=== WHAT IS REQUIRED ===
Your copy starts at the line containing "You are a GUI" and ends at the last line below. Copy exactly, without pictures.
-- Opening Marker --
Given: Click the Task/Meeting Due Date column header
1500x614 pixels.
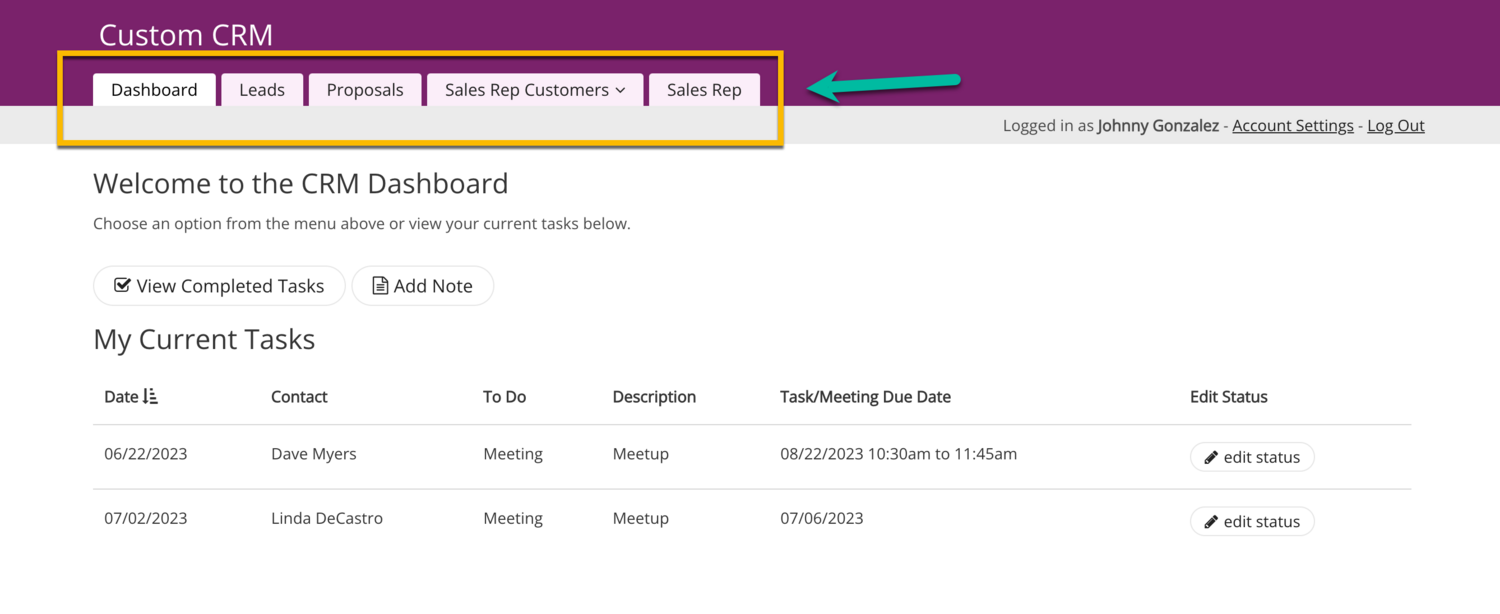Looking at the screenshot, I should (865, 397).
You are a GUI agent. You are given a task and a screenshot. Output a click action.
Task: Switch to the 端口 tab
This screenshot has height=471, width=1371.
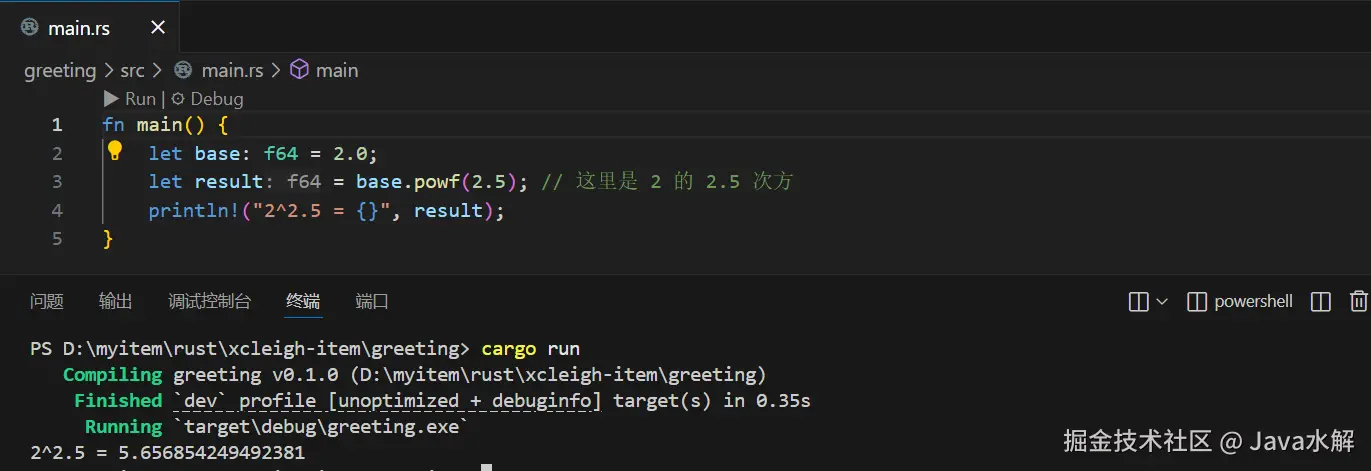(x=372, y=301)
-- Closing Marker --
=== ANSWER SECTION ===
You are a GUI agent. You are given a task and a screenshot. Output a click action.
Task: Switch to the 端口 tab
This screenshot has height=471, width=1371.
(x=372, y=301)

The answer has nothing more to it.